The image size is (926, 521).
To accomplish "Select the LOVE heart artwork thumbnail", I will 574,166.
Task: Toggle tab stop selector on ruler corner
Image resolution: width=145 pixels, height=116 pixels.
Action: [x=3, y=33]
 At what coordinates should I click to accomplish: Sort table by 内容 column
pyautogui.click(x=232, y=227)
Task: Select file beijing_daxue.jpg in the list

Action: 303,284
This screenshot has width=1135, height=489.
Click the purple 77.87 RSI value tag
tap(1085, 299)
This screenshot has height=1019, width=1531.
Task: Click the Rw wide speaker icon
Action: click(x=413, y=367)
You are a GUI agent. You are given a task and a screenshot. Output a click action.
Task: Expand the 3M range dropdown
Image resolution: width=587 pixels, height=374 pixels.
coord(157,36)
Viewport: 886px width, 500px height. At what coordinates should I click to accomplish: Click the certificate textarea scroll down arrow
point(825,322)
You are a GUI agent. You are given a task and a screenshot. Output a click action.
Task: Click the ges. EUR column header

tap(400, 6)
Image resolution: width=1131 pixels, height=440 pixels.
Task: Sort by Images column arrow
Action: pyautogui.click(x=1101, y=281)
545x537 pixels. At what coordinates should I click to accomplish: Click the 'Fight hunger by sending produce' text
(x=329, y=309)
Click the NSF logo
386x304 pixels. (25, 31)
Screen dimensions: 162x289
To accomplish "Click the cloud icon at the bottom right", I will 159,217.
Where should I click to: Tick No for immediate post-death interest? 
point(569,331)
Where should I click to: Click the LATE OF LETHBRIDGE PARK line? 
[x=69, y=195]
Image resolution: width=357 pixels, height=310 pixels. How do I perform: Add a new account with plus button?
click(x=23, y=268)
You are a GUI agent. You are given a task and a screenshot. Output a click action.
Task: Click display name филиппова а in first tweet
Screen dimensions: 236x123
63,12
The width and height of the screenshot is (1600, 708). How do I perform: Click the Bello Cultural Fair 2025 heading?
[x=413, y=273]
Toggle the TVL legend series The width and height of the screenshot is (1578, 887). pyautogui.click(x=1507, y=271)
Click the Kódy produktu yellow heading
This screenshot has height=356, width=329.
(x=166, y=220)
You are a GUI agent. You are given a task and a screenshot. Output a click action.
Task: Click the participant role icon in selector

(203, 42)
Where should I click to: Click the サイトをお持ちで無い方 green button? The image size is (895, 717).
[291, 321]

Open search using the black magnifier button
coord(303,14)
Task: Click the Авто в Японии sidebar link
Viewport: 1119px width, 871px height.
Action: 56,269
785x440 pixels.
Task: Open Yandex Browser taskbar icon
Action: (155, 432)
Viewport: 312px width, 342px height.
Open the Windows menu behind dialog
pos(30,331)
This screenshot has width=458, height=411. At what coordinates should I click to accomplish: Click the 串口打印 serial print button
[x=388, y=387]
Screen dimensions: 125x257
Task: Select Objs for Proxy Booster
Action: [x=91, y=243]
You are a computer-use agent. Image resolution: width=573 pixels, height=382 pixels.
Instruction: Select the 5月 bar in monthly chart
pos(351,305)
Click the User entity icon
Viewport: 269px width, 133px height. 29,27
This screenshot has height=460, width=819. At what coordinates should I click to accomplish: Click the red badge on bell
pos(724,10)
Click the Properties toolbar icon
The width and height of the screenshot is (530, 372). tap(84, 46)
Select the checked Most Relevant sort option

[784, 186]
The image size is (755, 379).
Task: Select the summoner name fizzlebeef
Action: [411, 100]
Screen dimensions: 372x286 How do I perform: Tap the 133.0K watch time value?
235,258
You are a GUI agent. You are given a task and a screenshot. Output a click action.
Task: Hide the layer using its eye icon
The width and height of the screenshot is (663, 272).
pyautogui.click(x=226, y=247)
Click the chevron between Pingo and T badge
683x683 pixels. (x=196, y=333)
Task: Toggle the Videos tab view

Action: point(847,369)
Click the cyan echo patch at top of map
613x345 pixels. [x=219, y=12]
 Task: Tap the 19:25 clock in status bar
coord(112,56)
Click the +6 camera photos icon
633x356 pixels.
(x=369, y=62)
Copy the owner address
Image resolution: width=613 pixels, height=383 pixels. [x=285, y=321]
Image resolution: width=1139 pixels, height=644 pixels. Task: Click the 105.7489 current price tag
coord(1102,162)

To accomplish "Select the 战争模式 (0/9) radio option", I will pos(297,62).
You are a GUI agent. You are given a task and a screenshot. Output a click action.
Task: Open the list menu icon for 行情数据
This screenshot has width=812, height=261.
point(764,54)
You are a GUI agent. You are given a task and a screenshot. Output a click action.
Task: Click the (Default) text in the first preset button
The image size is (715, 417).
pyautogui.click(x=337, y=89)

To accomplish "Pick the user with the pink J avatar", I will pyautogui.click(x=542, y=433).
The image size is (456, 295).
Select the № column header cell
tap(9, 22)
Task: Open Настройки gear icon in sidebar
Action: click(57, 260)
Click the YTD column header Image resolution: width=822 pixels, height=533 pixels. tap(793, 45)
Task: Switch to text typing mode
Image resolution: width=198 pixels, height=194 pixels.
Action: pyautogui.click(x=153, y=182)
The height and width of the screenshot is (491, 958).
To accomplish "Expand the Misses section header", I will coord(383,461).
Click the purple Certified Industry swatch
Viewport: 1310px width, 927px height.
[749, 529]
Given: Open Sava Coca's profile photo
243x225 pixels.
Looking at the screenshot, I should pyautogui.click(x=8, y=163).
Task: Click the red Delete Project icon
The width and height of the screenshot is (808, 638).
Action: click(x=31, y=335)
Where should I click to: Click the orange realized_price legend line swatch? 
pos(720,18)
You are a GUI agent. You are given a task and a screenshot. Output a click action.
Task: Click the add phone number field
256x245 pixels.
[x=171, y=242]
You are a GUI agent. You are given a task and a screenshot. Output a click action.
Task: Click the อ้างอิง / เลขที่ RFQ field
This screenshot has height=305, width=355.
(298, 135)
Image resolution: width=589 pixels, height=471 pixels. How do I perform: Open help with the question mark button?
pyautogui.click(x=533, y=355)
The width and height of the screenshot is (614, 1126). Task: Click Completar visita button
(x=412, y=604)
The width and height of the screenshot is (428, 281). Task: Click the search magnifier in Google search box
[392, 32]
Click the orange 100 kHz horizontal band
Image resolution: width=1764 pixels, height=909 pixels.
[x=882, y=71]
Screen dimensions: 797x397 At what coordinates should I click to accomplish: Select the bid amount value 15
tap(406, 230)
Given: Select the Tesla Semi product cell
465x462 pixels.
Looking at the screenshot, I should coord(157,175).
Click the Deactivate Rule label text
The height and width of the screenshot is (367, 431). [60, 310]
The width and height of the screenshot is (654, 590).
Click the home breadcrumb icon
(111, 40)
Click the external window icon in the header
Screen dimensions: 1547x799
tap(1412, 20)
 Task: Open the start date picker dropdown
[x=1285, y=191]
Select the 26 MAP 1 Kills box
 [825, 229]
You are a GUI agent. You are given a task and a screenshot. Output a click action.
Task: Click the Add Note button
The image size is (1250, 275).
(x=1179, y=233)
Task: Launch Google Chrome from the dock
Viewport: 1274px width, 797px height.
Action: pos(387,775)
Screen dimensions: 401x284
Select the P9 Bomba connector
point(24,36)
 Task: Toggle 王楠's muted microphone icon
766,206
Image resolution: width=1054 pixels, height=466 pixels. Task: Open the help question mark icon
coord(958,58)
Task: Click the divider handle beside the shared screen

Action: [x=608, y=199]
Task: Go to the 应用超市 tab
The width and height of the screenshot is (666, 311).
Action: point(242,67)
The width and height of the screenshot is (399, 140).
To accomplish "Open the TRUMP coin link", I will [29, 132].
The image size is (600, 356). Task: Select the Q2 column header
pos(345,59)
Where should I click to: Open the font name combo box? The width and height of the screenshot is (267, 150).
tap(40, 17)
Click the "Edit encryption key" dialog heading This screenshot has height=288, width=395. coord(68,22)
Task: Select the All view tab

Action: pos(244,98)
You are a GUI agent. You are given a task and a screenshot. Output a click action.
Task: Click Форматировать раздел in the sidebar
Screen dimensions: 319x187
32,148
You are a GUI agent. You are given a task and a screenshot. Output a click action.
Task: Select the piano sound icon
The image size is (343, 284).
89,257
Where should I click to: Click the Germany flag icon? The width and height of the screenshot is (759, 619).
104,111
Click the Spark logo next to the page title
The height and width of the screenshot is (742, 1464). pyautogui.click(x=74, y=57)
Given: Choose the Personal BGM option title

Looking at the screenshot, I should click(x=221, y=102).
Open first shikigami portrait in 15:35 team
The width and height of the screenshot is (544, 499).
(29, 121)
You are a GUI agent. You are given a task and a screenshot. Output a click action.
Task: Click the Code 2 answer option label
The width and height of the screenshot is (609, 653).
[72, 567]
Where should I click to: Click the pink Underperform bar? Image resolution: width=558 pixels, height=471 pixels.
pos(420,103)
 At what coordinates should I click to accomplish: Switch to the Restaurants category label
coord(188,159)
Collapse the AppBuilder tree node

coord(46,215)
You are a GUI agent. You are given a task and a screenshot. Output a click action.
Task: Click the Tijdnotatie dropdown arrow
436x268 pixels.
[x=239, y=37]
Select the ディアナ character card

(What the exercise asks): From the data above, reproduce word for word the lines running from the line with "Where should I click to: Click the orange" to the line with "Task: Click the อ้างอิง / เลขที่ RFQ field", ends included.

(Answer below):
Where should I click to: Click the orange realized_price legend line swatch? 
pos(720,18)
You are a GUI agent. You are given a task and a screenshot. Output a click action.
Task: Click the add phone number field
256x245 pixels.
[x=171, y=242]
You are a GUI agent. You are given a task and a screenshot. Output a click action.
Task: Click the อ้างอิง / เลขที่ RFQ field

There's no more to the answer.